What this task involves -
Please return all lines of the data below containing the string "zoom".

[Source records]
►

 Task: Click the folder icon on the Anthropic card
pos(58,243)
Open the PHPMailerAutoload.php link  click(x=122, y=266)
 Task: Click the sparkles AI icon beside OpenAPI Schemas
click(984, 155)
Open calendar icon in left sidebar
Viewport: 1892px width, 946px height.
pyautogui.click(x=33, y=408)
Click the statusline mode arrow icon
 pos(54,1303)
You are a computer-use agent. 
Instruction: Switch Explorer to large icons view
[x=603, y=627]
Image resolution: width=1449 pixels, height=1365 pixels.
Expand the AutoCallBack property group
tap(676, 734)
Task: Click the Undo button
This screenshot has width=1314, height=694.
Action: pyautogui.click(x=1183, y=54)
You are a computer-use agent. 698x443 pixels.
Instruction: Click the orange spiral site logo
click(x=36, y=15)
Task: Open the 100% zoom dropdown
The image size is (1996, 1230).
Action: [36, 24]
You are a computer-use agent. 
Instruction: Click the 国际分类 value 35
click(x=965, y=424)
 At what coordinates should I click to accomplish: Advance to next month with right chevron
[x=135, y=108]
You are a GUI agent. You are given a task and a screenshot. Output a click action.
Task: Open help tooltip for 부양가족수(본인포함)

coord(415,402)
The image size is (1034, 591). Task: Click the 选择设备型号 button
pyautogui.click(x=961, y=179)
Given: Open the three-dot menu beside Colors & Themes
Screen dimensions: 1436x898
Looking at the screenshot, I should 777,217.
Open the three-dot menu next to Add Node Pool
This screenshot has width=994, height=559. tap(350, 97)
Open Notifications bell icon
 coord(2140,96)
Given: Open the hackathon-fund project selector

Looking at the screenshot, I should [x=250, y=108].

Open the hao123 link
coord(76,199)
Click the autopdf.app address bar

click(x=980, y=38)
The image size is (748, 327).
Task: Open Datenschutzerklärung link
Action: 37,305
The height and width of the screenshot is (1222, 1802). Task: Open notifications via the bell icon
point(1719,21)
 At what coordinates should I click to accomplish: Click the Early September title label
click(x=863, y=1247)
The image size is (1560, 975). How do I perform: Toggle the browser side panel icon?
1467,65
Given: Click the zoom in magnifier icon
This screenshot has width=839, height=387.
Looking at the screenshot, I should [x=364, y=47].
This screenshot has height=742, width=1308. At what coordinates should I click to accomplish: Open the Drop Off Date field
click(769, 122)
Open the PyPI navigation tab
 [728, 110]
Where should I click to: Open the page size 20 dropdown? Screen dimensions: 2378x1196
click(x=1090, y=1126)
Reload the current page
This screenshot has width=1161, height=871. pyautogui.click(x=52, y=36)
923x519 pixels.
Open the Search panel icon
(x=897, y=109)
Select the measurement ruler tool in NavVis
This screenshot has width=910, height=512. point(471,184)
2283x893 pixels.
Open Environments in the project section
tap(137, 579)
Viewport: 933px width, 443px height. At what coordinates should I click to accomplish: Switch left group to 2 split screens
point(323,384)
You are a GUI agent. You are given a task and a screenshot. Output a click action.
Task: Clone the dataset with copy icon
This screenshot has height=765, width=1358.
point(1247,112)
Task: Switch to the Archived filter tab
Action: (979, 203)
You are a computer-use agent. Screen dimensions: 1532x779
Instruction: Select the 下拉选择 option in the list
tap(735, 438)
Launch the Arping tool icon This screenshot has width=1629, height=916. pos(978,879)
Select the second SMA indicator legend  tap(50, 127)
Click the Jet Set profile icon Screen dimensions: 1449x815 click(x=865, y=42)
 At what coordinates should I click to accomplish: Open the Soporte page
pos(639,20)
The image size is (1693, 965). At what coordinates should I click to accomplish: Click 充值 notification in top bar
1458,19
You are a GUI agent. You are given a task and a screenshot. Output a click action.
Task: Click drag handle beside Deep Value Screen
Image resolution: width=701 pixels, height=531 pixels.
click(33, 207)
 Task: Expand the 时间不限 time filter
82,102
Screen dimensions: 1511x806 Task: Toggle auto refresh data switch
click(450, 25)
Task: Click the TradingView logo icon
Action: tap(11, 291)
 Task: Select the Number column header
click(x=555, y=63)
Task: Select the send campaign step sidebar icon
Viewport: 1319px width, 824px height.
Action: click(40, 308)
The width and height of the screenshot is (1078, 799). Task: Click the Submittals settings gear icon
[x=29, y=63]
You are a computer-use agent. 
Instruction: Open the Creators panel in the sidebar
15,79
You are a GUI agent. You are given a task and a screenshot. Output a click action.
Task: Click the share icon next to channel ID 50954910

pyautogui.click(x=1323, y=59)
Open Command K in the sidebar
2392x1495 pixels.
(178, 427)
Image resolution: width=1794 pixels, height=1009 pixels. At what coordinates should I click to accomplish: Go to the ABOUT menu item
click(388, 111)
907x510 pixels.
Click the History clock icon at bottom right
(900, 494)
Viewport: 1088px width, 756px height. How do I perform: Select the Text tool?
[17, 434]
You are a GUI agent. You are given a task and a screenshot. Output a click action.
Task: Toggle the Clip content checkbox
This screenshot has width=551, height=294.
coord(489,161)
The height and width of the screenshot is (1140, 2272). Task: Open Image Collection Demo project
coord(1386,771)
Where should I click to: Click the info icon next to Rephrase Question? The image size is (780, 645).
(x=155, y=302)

◄

Task solution -
Task: Open the 100% zoom dropdown
Given: Click the zoom in magnifier icon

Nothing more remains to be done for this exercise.